Beginning with the line that holds "Where should I click to: Toggle" in the data below, give again every line through the one that holds "Insert file using", exactly as written.

#### Records to use

*** Begin section ***

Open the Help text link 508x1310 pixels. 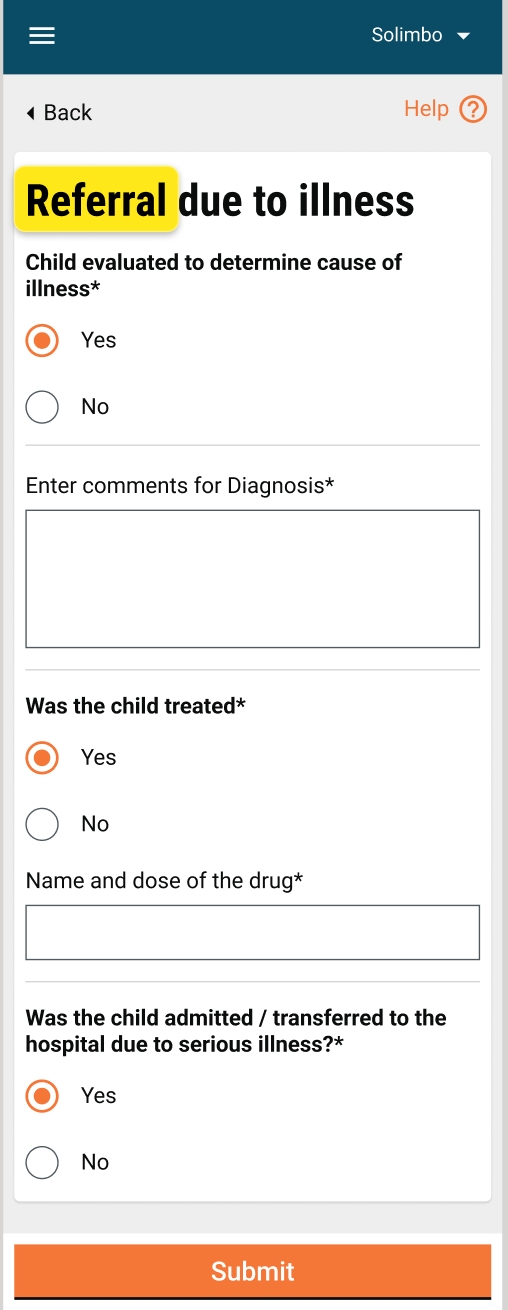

*** End section ***
*** Begin section ***

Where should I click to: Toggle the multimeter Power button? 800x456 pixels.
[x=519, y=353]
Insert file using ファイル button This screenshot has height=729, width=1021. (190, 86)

*** End section ***
*** Begin section ***

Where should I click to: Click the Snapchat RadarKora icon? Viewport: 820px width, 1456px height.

*** End section ***

#### Result
Where should I click to: Toggle the multimeter Power button? 800x456 pixels.
[x=519, y=353]
Insert file using ファイル button This screenshot has height=729, width=1021. (190, 86)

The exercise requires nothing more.